DigitalOcean Managed Database specifics
DigitalOcean Managed PostgreSQL provides automated daily backups and optional Point-in-Time Recovery (PITR). PITR is available on Business-tier clusters and allows restoring to any second within the last 7 days.
# DigitalOcean Managed DB: enable automated backups via doctl
doctl databases backups list <database-id>
# Trigger a manual backup (before a risky migration)

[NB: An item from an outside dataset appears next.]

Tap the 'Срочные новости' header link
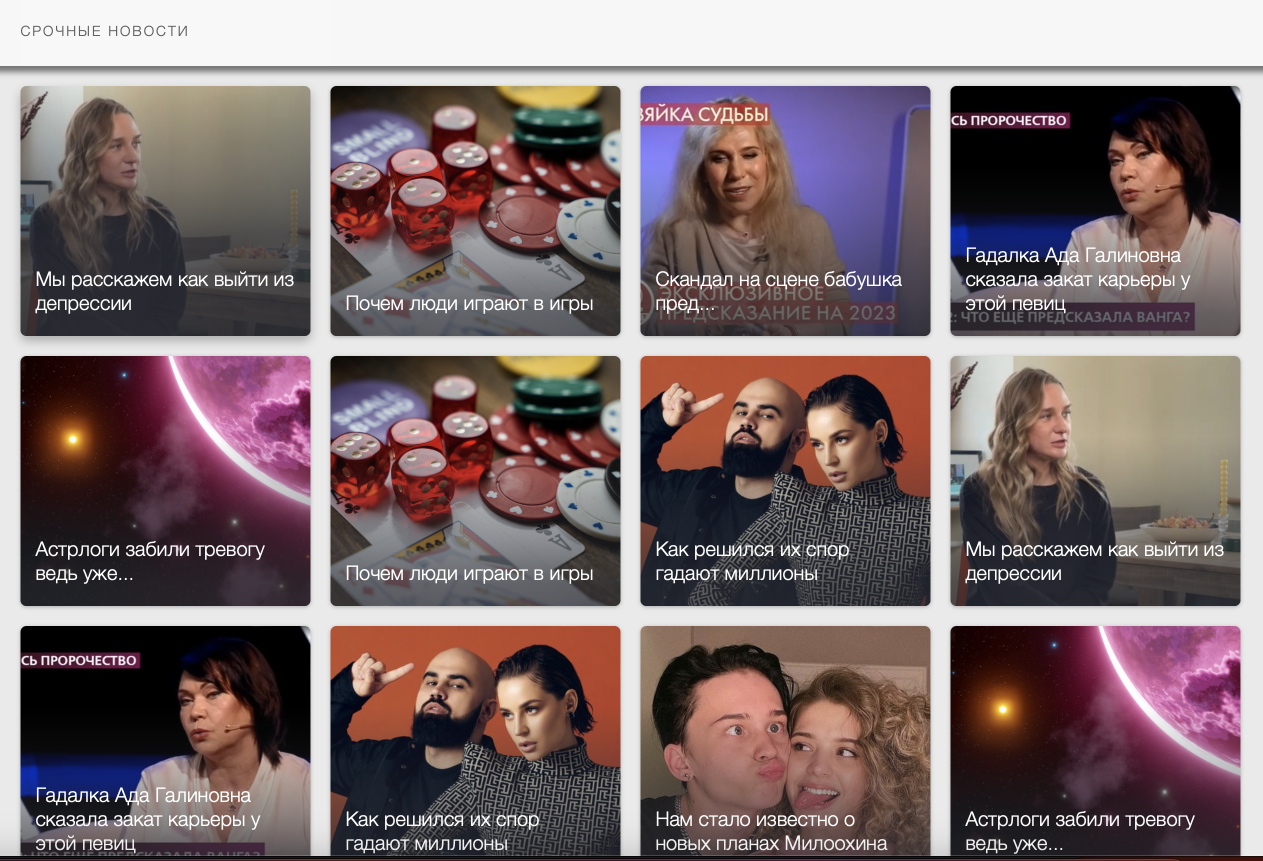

doctl databases maintenance-window update <database-id> \
--day saturday --hour "02:00"
# Restore to a new cluster from a backup
doctl databases create astra-restore \
--engine pg \
--version 16 \
--restore-from-database-name astra-db \
--restore-from-timestamp "2026-01-01T12:00:00Z"Key DO-specific notes:
- pgvector is pre-installed on DigitalOcean Managed PostgreSQL 14+. You do not need to install it manually after restore.

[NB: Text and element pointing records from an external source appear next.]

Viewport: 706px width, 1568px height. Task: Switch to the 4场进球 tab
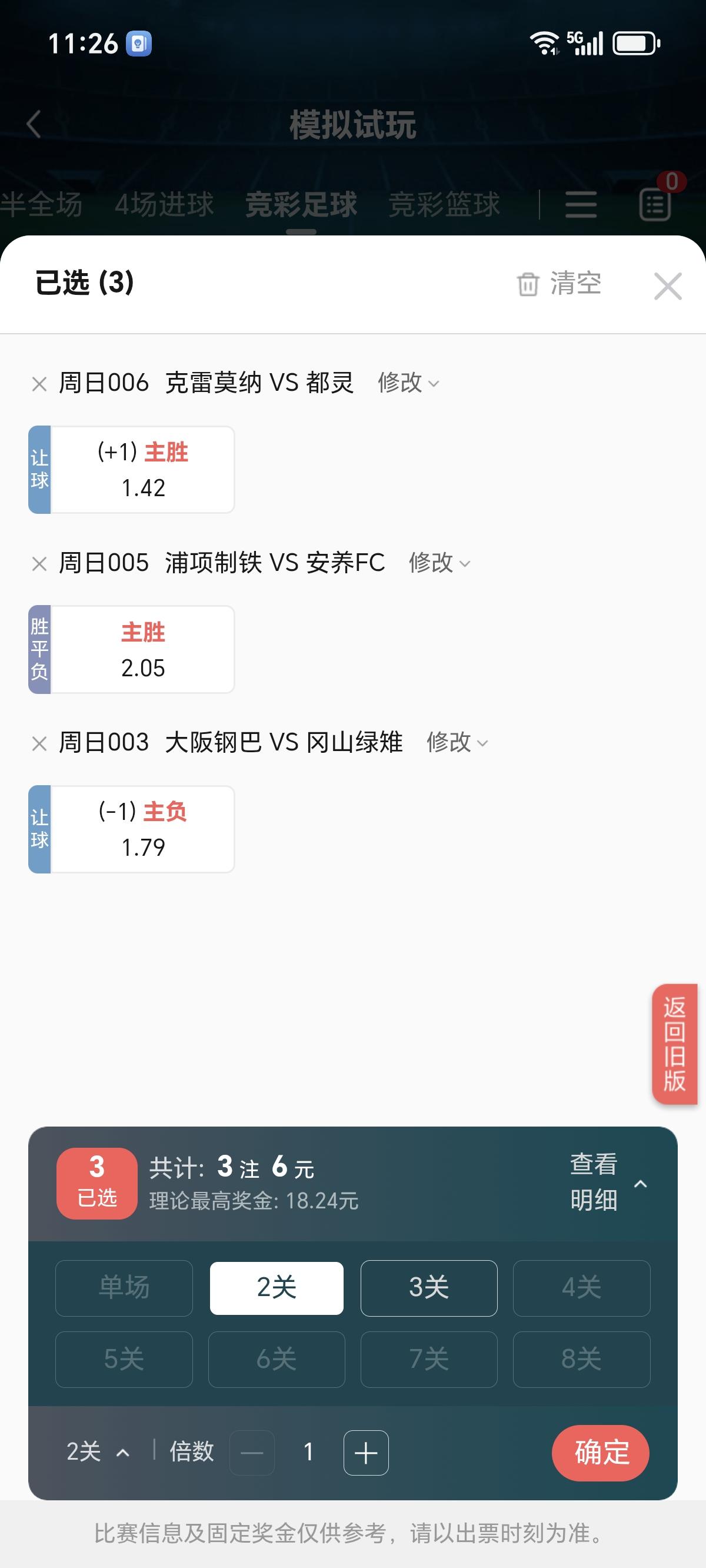(x=164, y=204)
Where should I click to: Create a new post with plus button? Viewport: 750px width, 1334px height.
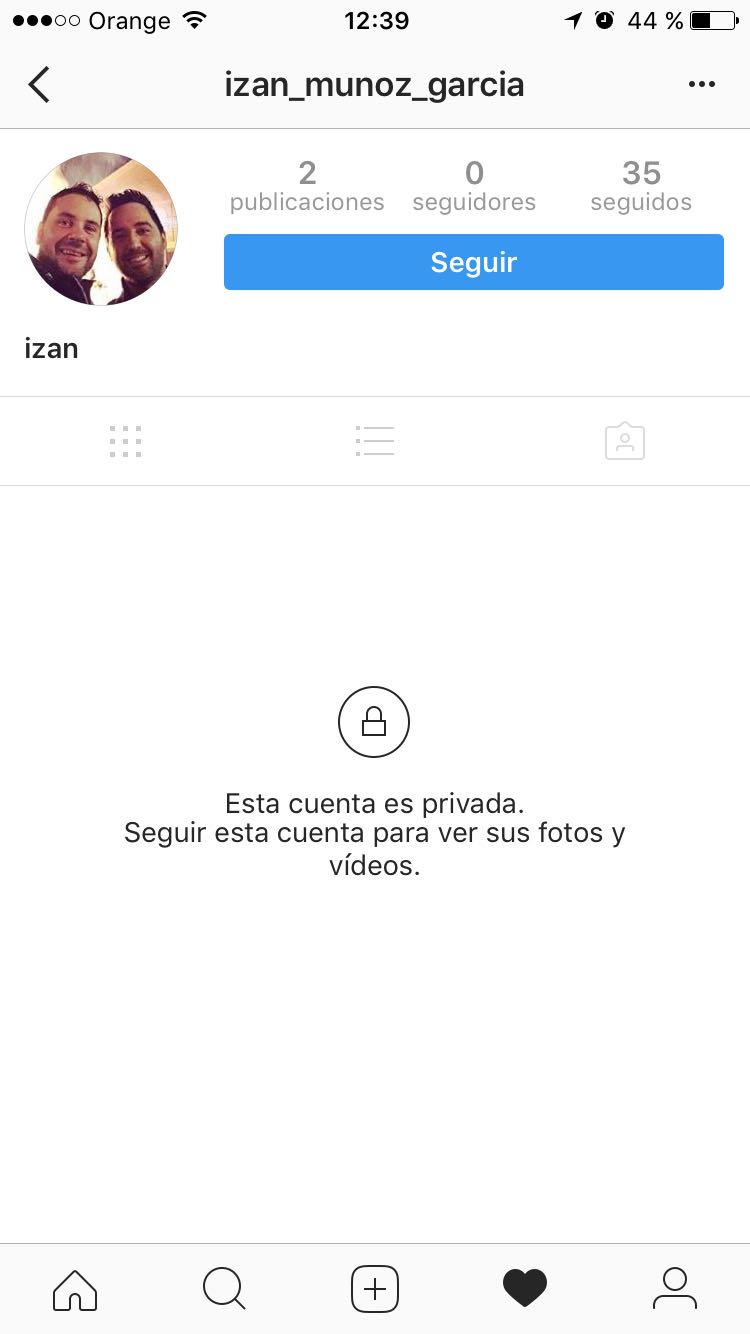tap(375, 1288)
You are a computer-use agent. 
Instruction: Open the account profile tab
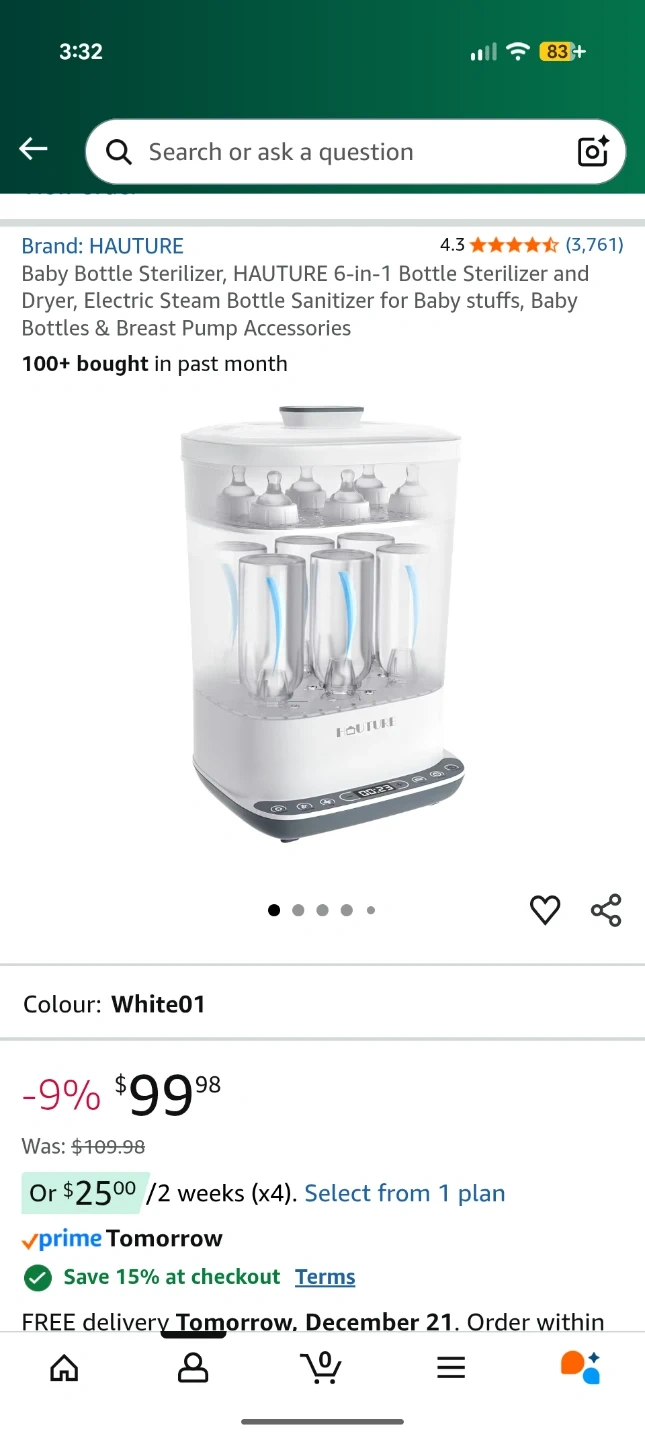click(x=193, y=1367)
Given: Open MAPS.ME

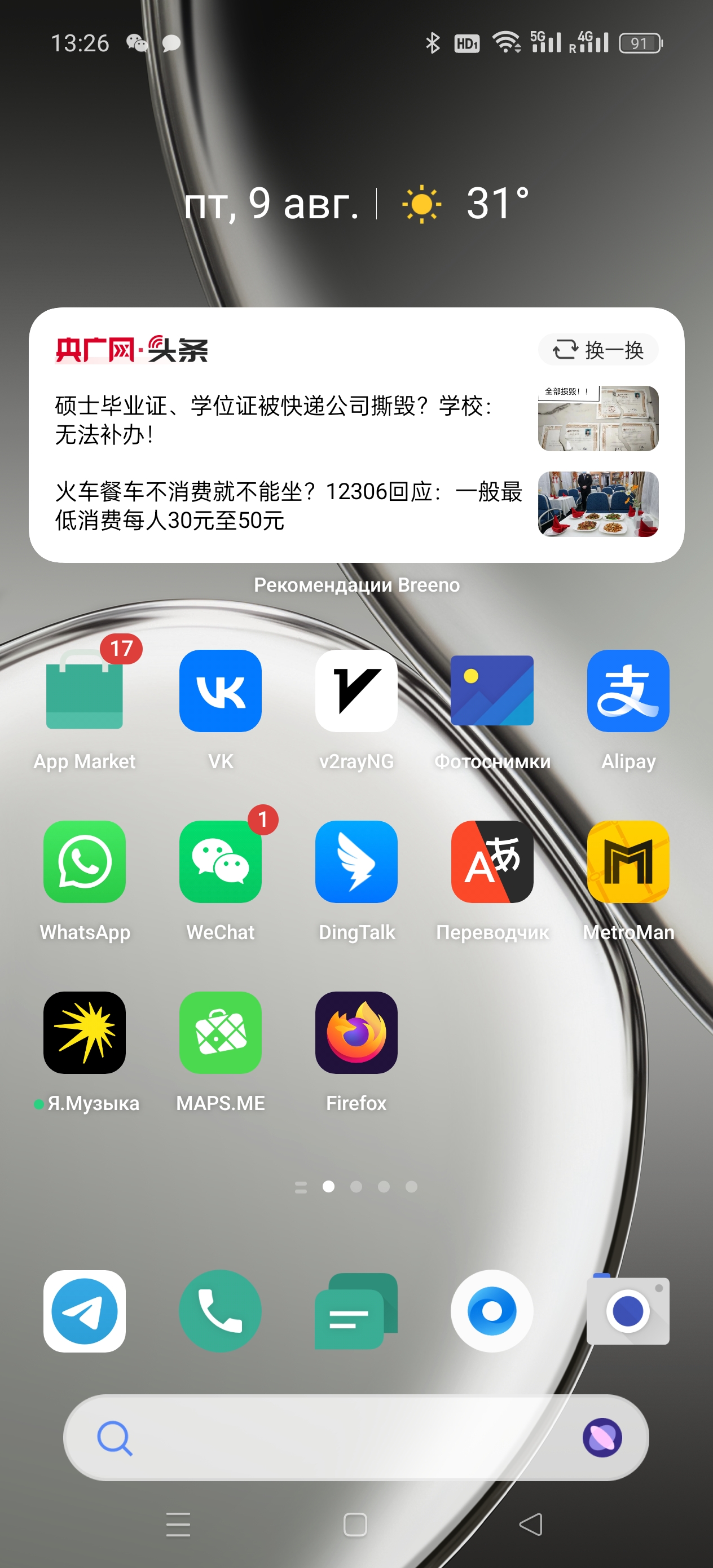Looking at the screenshot, I should [x=221, y=1032].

- PITR restores create a new cluster — update
DATABASE_URLin your environment after the restore cluster is ready. - Connection pooling (PgBouncer) is a separate service — after restoring to a new cluster, update the pooler to point to the new host.

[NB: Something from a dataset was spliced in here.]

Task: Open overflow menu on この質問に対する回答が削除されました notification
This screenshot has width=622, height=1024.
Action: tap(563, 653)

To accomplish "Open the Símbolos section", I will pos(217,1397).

- Backups are stored in the same region as your cluster. For disaster recovery across regions, enable cross-region replica or use
pg_dump+ Spaces to a different region.
Recommended backup schedule
| Frequency | Method | Retention |
|---|---|---|
| Hourly | WAL archiving to S3/Spaces (if enabled) | 7 days |
| Daily | pg_dump + Typesense JSONL export | 30 days |
| Weekly | Full pg_dump snapshot | 90 days |
| Before migrations | Manual pg_dump | Keep until migration verified |
Recovery checklist
- Stop the gateway (
docker compose down astra) to prevent writes during restore. - Restore PostgreSQL from backup.
- Run migrations to ensure schema is current:
npx drizzle-kit migrate. - Restore Typesense collections, or rebuild from PG:
npx astra reindex. - Restart the gateway:
docker compose up -d astra. - Run
npx astra doctorand verify all agents report healthy. - Send a test message to a representative agent and verify memory retrieval is working.